WhatsApp remains one of the most popular social messaging platforms in the world. With over 1.5 billion monthly active users, the service remains vital in major parts of the world. The biggest feature of WhatsApp is its end-to-end encryption and it might be at risk. During the Black Hat security conference in Las Vegas last week, security researchers revealed several flaws in the messaging service. One of the most crucial flaw being that WhatsApp’s end-to-end encryption can be broken by attackers.
Security researchers at Check Point Research detailed some of the flaws in the messaging service. The security team noted that one flaw could allow a hacker not only to read your messages but also change it. The implications of such a flaw cannot be explained in mere words.
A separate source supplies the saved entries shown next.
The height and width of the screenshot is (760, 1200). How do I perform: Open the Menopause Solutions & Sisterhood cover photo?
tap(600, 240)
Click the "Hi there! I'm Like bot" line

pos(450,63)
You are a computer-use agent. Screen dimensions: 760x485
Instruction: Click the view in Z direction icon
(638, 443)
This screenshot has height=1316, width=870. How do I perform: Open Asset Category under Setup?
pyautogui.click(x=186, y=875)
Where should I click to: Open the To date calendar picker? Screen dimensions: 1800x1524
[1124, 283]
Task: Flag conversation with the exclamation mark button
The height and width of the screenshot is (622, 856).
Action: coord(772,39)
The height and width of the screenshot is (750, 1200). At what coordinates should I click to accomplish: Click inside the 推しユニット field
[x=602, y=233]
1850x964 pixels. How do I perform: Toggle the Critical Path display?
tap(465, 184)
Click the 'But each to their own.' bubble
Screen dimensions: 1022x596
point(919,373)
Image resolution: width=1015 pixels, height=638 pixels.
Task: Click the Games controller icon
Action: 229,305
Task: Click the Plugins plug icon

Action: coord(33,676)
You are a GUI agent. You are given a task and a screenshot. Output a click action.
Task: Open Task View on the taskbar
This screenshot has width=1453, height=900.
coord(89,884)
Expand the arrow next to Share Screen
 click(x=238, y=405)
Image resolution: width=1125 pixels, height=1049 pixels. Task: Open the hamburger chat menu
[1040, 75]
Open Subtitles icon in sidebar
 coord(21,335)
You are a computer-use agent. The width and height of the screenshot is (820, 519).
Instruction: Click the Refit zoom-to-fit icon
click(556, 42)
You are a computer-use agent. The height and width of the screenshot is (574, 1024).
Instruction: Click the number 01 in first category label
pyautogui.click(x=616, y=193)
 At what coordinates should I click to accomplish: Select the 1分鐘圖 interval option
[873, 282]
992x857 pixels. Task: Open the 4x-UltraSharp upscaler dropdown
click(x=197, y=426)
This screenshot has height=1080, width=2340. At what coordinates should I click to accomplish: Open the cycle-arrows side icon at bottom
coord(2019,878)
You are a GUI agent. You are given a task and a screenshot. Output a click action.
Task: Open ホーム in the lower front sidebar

Check Point’s Oded Vanunu demonstrated how encrypted messages can not only be read but also modified with the flaw. There is also another flaw that could allow an attacker to attribute a message to another person instead of the actual sender. This flaw could create chaos among WhatsApp users if exploited by a hacker.
With a user base of over 1.5 billion users worldwide, this flaw could be weaponized by an attacker. The third flaw could allow an attacker to disguise a public message as a private message. This means that the sender will be thinking that their message is private. While it is public and will remain visible to others. Check Point researchers note that they pointed out these flaws to Facebook, which acquired WhatsApp for north of $21 billion. It has fixed this last flaw that turned public message into private message.
The first two flaws remain available to exploit for threat actors, according to Check Point. If you use WhatsApp extensively then do note that end-to-end encryption is vulnerable to attacks. Those with evil intentions will be able to exploit these flaws for personal gain. It is advisable to be careful when you communicate with friends or family.